The story
Vikram is a director and minority shareholder of a private limited company in Gurugram. In November 2024 the company offered to buy back shares. A colleague who had participated in a different company’s buyback in August 2024 had paid zero tax on the proceeds. Vikram, participating in November 2024, received his proceeds and discovered the full amount was taxable as deemed dividend at his slab rate. He paid ₹8.4 lakh in tax on ₹20 lakh of proceeds, and his ₹6 lakh cost of acquisition became a capital loss usable only against other capital gains — of which he had none.

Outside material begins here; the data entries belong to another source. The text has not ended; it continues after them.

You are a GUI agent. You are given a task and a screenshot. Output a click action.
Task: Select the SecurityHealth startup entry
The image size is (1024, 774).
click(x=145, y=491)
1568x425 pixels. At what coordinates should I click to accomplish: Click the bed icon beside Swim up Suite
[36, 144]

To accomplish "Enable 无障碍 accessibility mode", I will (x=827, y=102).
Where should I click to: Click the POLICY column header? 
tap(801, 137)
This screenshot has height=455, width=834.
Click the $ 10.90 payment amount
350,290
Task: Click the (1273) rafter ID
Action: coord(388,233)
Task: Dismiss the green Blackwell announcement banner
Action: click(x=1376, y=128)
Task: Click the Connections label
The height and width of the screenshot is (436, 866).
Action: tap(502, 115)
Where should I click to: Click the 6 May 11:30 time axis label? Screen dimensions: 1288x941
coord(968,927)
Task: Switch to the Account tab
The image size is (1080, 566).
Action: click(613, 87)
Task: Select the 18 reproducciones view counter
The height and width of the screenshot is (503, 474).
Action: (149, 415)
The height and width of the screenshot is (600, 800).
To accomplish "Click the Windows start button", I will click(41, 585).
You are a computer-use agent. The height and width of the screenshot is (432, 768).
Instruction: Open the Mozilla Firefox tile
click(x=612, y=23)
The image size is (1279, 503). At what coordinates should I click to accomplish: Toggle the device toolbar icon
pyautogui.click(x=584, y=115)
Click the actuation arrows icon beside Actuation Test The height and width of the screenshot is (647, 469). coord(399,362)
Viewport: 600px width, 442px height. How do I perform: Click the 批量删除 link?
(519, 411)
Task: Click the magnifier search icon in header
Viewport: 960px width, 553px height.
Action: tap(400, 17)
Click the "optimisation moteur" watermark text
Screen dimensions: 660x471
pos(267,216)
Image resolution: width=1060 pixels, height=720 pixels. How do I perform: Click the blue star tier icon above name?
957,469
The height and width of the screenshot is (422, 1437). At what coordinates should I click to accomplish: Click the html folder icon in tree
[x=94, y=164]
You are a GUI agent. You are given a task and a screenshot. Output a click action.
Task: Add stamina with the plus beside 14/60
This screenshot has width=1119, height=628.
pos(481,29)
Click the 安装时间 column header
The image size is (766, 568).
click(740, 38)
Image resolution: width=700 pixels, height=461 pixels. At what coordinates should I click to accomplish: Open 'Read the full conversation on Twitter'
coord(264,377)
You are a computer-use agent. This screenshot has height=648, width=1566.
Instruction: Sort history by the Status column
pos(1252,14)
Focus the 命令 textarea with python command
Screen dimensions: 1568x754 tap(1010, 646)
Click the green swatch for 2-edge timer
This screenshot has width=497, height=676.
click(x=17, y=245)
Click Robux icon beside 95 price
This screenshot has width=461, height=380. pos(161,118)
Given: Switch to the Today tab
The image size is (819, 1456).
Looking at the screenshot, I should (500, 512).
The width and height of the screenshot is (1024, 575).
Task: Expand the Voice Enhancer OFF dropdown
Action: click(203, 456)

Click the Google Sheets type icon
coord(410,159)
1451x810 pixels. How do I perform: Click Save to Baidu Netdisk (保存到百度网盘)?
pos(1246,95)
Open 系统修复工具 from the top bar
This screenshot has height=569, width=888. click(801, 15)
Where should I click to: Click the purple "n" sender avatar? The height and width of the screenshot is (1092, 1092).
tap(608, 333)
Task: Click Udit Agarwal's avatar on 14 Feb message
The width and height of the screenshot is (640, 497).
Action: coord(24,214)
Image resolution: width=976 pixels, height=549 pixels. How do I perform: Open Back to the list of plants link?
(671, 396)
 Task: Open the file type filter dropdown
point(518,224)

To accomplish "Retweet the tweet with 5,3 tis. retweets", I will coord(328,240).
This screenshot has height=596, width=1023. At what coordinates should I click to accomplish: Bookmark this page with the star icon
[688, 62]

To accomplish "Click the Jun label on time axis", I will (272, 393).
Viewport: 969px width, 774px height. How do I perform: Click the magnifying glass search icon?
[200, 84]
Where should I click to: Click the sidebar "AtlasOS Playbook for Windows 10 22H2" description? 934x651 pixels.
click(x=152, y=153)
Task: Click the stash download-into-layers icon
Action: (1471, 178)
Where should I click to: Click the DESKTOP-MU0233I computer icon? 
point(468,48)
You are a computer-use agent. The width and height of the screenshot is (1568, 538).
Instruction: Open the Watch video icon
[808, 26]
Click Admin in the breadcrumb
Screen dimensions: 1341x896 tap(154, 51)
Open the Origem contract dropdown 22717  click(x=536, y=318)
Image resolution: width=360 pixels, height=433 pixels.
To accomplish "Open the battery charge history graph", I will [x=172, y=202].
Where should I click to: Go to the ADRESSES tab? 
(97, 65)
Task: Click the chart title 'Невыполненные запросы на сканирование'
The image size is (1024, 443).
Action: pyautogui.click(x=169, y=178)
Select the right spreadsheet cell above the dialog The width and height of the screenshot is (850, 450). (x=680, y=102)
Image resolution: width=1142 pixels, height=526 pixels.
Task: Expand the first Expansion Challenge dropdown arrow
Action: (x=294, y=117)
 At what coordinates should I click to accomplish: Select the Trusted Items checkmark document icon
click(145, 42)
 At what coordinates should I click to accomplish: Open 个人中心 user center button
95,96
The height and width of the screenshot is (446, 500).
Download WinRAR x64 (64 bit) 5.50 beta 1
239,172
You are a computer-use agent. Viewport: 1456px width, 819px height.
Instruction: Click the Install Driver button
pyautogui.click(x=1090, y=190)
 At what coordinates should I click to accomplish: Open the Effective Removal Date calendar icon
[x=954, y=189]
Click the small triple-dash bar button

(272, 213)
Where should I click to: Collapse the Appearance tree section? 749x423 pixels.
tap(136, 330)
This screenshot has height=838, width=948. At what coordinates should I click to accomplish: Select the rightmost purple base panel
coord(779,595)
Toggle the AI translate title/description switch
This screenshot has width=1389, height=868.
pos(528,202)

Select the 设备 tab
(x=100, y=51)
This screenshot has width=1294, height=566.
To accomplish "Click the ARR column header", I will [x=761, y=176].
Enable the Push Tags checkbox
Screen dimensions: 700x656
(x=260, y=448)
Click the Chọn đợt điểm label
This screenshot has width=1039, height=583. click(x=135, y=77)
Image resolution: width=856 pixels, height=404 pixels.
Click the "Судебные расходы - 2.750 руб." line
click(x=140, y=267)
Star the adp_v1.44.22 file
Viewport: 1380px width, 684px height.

Now it is May 2026. Vikram’s company is planning another buyback, and the Finance Act 2026 changed the rules again from 1 April 2026. This blog maps all three regimes and answers which one applies to your situation right now.
Why three different rules in 18 months
The confusion is the result of three successive policy reversals, each responding to a problem created by the previous one. Think of it like a road that was first toll-free, then had a toll imposed on drivers, then was changed to a toll on the cargo, and is now back to a toll on drivers — but only on the premium cargo.
The governing rule for your buyback is determined not by the company’s incorporation date, not by your shareholding percentage, and not by when you originally bought the shares. It is determined by the date the company makes the buyback payment to you. That date — and only that date — determines which of the three regimes applies.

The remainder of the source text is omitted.